### Task requirements:
- a) In the RocketRAID 3510 review, retype the stretch from "For a mid range" through "initialization and so on.".
- b) Translate this sentence from the RocketRAID 3510 review into Spanish: "For a mid range priced card, the RocketRAID 3510 packs in the features."
- c) Condense the paragraph of the RocketRAID 3510 review that begins "The RocketRAID 3510 being a more affordable member" into two short sentences, keeping its main facts.

Page 1 : Introduction

Manufacturer
: HighPoint Technologies, Inc.

More and more today solid state drives are making a bigger presence in the world of hard drives. Over conventional mechanical drives, there are some obvious benefits: speed, fast latency times, lack of moving parts to name a few. Although still expensive, laptops and desktop performance seekers have taken a fond liking for them. With our current generation of solid state drives vastly improving upon the already fairly impressive previous generation, solid state drives are an more than ever an attractive option for upgrades. For a line of products in such a relative state of youth, they have done quite well.

A few months back when we looked at Highpoint's RocketRAID 2680 and RocketRAID 4320 offerings, we started off by discussing the state of hard drives, the actual real world benefits of RAID- specifically with respect to data contingency and cost. Evaluating both polar ends of the price spectrum, it provided a fair bit of perspective of the differences in software RAID, entry level hardware RAID and high end enterprise level RAID solutions. With quite an impressive stack of hard drives and perhaps a bit too much data, we concluded that for a serious system, hardware based RAID setups was absolutely essential. But, an absolutely serious RAID setup isn't found in most households, it isn't found in most performance user's systems and well, frankly, isn't too common at all. Not to run in circles here, but it goes without saying that a dedicated I/O processor and with a set of memory, hardware RAID will perform better than software RAID, especially when dealing with demanding disk access applications. For today's review, we again welcome Highpoint back, and with them is the RocketRAID 3510 RAID card. Unlike our last review with Highpoint we won't be pulling out our stack of Seagate 500GB drives, instead thanks to OCZ, we will be looking at the RocketRAID 3510's performance with two OCZ Vertex 30GB drives.

For over a decade and a half Highpoint has been developing and producing RAID solutions and along with a small handful of companies have become the forerunners today. Highpoint has enjoyed quite a bit of success both with enterprise level products and with entry level home RAID solutions and have built up quite an impressive track record with customers including Google, SunMicro, Maxtor, Hitachi, San Disk, HP, Lenevo and the list goes on.

Page 2 : Features and Specifications

For a mid range priced card, the RocketRAID 3510 packs in the features. Built around the Intel IOP341 I/O processor and 256MB of DDR II ECC memory, on paper at least, the RocketRAID 3510 looks like it could be quite the contender.

The RocketRAID 3510 being a more affordable member of the 3xxx family of RAID card aims at bringing high end RAID performance to the home user, unfortunately compared to its higher end counterparts a few features have been removed, most notably the 3510 is a four channel SATA II card, not eight.

When we last looked at Highpoint's RocketRAID 2680 and 4320 we were quite fond its various RAID software management systems, although perhaps not the most polished interface Highpoint won some big points with functionality. The RocketRAID 3510 takes after the same- BIOS setup, web interface, background/ foreground initialization and so on.

Not to spend all of our time discussing features, let's jump right in and have a look at what Highpoint has sent us!

Page 3 : Package and Content

The RocketRAID 3510 ships in a typical cardboard box with an ample of room to spare for packaging to keep the card inside safe.

### Collected material:
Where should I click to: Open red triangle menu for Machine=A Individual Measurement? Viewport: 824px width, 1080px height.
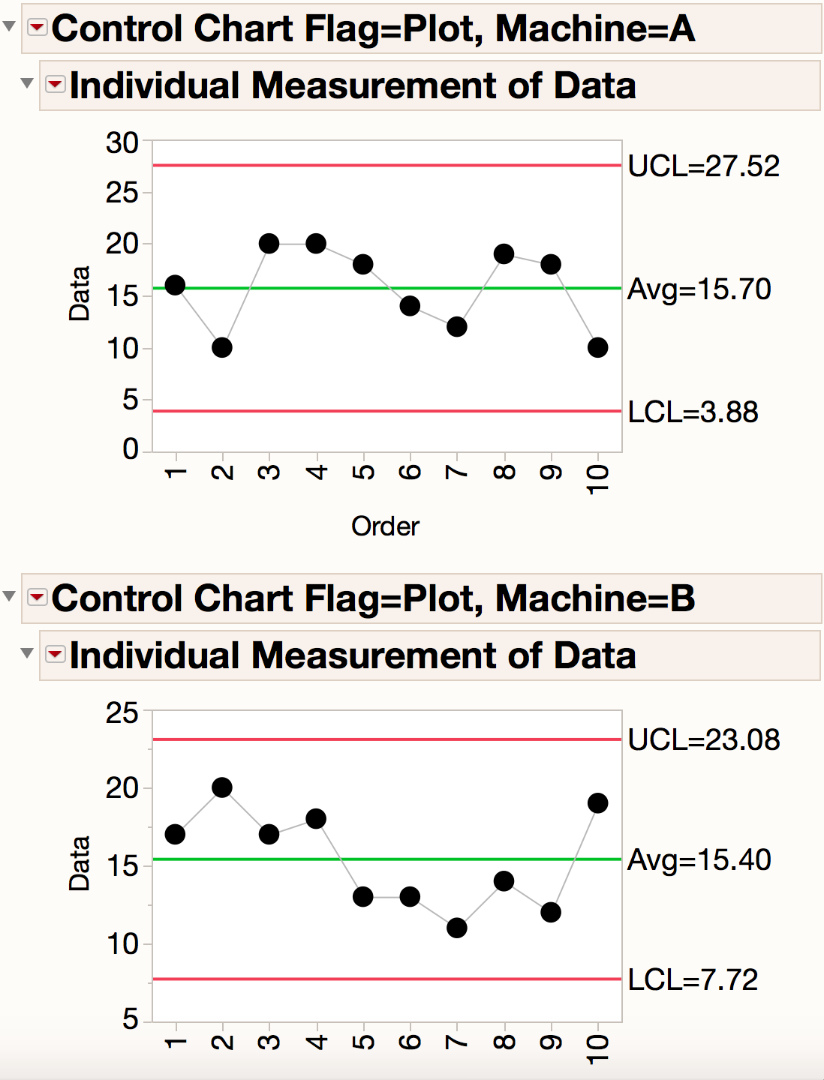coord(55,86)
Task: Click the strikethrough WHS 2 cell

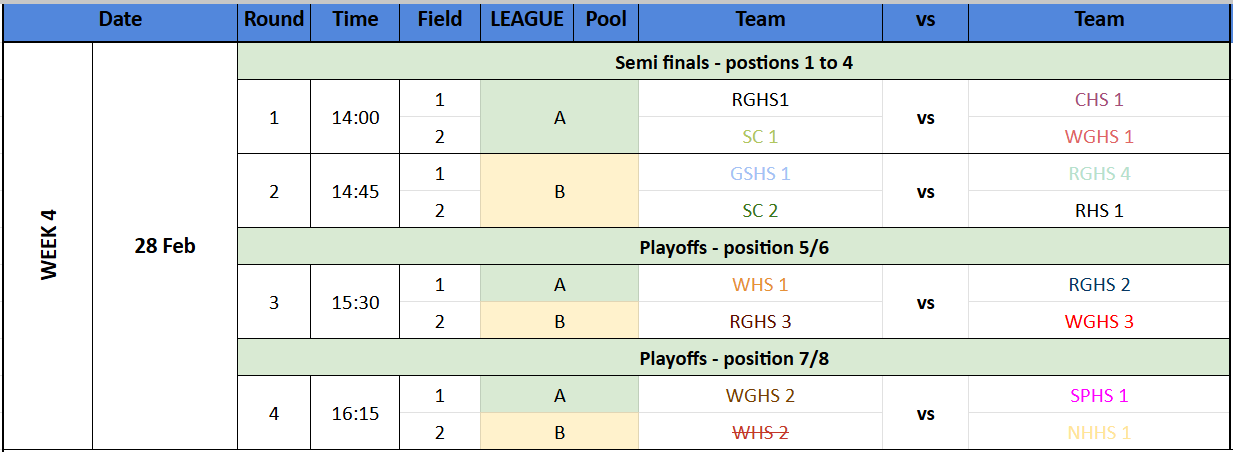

### Per-task outputs:
- a)
For a mid range priced card, the RocketRAID 3510 packs in the features. Built around the Intel IOP341 I/O processor and 256MB of DDR II ECC memory, on paper at least, the RocketRAID 3510 looks like it could be quite the contender.

The RocketRAID 3510 being a more affordable member of the 3xxx family of RAID card aims at bringing high end RAID performance to the home user, unfortunately compared to its higher end counterparts a few features have been removed, most notably the 3510 is a four channel SATA II card, not eight.

When we last looked at Highpoint's RocketRAID 2680 and 4320 we were quite fond its various RAID software management systems, although perhaps not the most polished interface Highpoint won some big points with functionality. The RocketRAID 3510 takes after the same- BIOS setup, web interface, background/ foreground initialization and so on.

- b) Para ser una tarjeta de gama media, la RocketRAID 3510 viene repleta de funciones.

- c) The RocketRAID 3510 is a more affordable card in the 3xxx RAID family, aimed at bringing high-end RAID performance to home users. It lacks some features of its higher-end counterparts, most notably having four SATA II channels rather than eight.